Dopo il colpo inferto da Pechino ad Alibaba, l’attenzione dei commentatori si è spostata sul suo famoso fondatore. Jack Ma deve essersi illuso un po’ troppo di poter essere come Bezos, Jobs, Zuckerberg (oppure Gates perché Ma è anche il più grande filantropo cinese). Come se avesse dimenticato in che paese vive. In autunno, ha criticato il sistema finanziario cinese sostenendo che “consista nella volontà dello Stato di mantenere in vita le più grandi società”. Ha paragonato le banche tradizionali ai banchi di pegno che non concedono prestiti senza garanzia. Ha espresso un giudizio negativo anche in merito al controllo del partito sugli affari: “Le buone innovazioni non hanno paura della supervisione, hanno paura di una supervisione obsoleta”. In Cina combinare l’attività economica con dichiarazioni critiche nei confronti dello Stato è qualcosa di molto imprudente. Non c’è capitale che possa proteggere chi si permette di criticare. Il rischio è quello di venire arrestati con l’accusa di corruzione o violazione dei regolamenti economici.

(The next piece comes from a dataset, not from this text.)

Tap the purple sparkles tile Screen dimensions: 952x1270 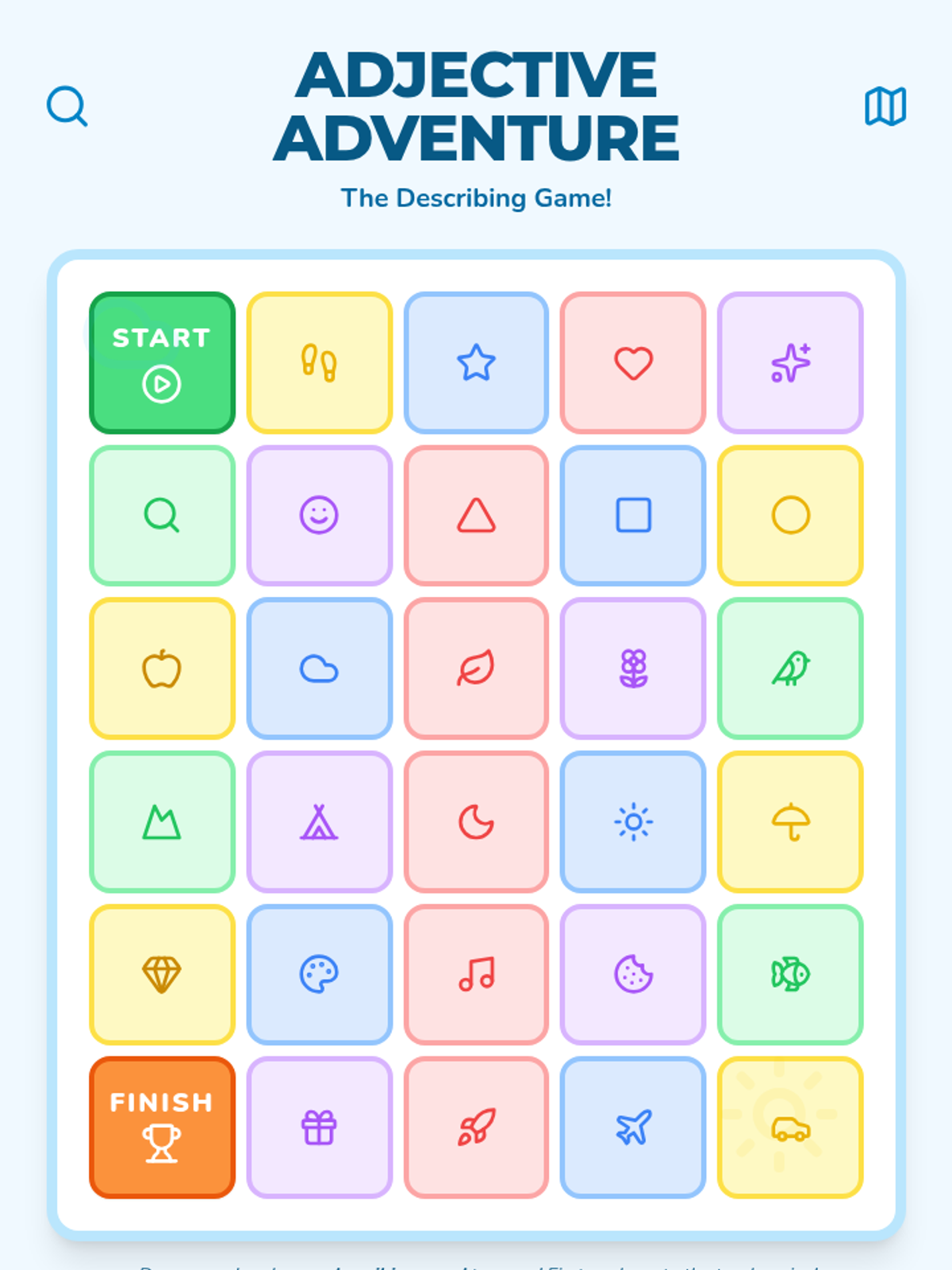pyautogui.click(x=790, y=363)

Xi ha dimostrato a Ma chi comanda

Qui non si tratta tanto di una questione o un conflitto personale. Lo scontro con il business privato che, forte dei suoi successi, tende a fare il bello e il cattivo tempo, acquisisce un fondamento ideologico. A novembre, il Partito ha invitato i suoi membri a “educare gli uomini d’affari privati armando le loro menti con l’ideologia socialista”. Questo settore ha bisogno di persone “politicamente ragionevoli” capaci di “ascoltare attentamente il Partito”. L’obiettivo è quello di creare un “fronte compatto” tra governo e imprese affinché partito e businessmen privati parlino con una sola voce. L’esistenza di influenti cellule di partito all’interno delle società private in Cina rappresenta la normalità. Alcuni lo vedono come un inquietante ritorno alle pratiche anticapitaliste popolari ai tempi di Mao, ma a ben guadare – almeno per quanto riguarda le BAT – Xi sta solo facendo ciò che provano a fare i governi occidentali, ovvero limitare il potere dei colossi Internet. Non vuole distruggerli, vuole solo ricondurli all’ordine.

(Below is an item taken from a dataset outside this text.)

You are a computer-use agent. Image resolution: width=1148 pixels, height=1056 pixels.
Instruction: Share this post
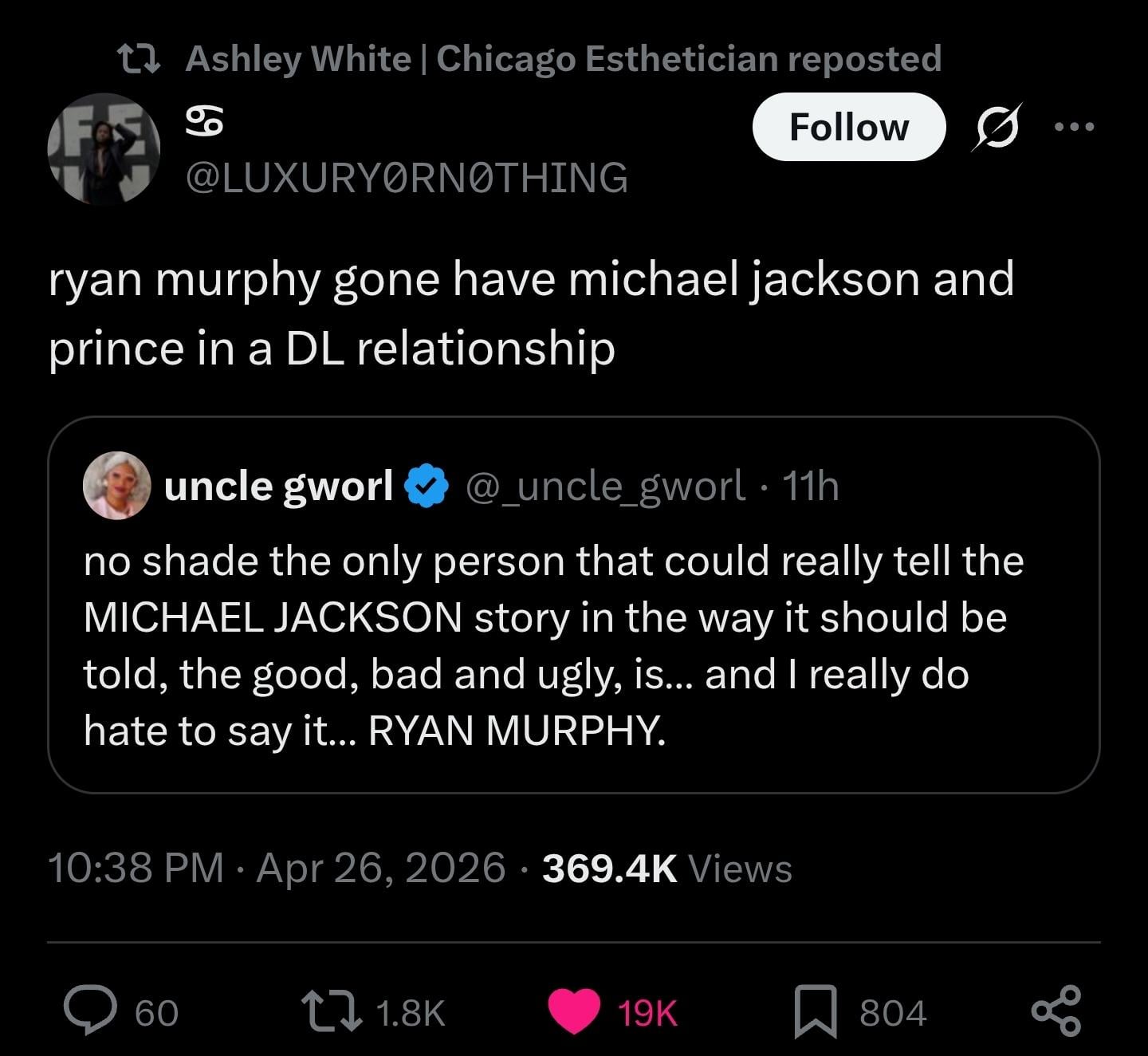point(1056,1011)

Il 10 novembre, l’ufficio antitrust ha emesso raccomandazioni per impedire alle più grandi piattaforme Internet di bloccare la concorrenza. Il 14 dicembre ha inflitto a Tencent una multa di mezzo milione di yuan per l’acquisizione di una società mediatica senza l’approvazione del regolatore (in precedenza, in pratica, tale consenso non era richiesto). Il progetto di emendamento alla legge antitrust consente di imporre una multa fino al 10 per cento del reddito aziendale. È anche in fase di consultazione una legge sulla protezione dei dati personali finalizzata a limitare la pratica del loro accumulo tramite applicazioni funzionanti in base al principio “raccogliamo tutto, forse un giorno sarà utile”. Alcune app acquisiscono dati sulla localizzazione anche dopo averle disattivate. Altre, senza dare alcun preavviso all’utente, registrano il contenuto delle conversazioni e, in base a parole chiave, filtrate dall’intelligenza artificiale, personalizzano gli annunci e adattano i prezzi dei prodotti.

Il governo cinese tutela dunque la concorrenza e i dati personali? E perché no? La Repubblica Popolare Cinese rappresenta un sistema unico al mondo al quale non si possono applicare le misure occidentali. L’apertura economica della Cina avrebbe dovuto portare alla democrazia, ma ciò non è accaduto. Allo stesso modo potrebbero rivelarsi altrettanto sbagliate le attuali previsioni secondo cui la Cina si stia dando la zappa sui piedi colpendo la la parte più innovativa e dinamica della sua economia.

Non si sa come finirà la prova di forza tra autorità e colossi tecnologici da entrambe le parti del globo, ma è altamente probabile che i giganti americani, forti di eserciti di avvocati e lobbisti, se la caveranno con poco danno, mentre quelli cinesi saranno regolati come delle siepi: in modo uniforme, veloce e senza un lamento.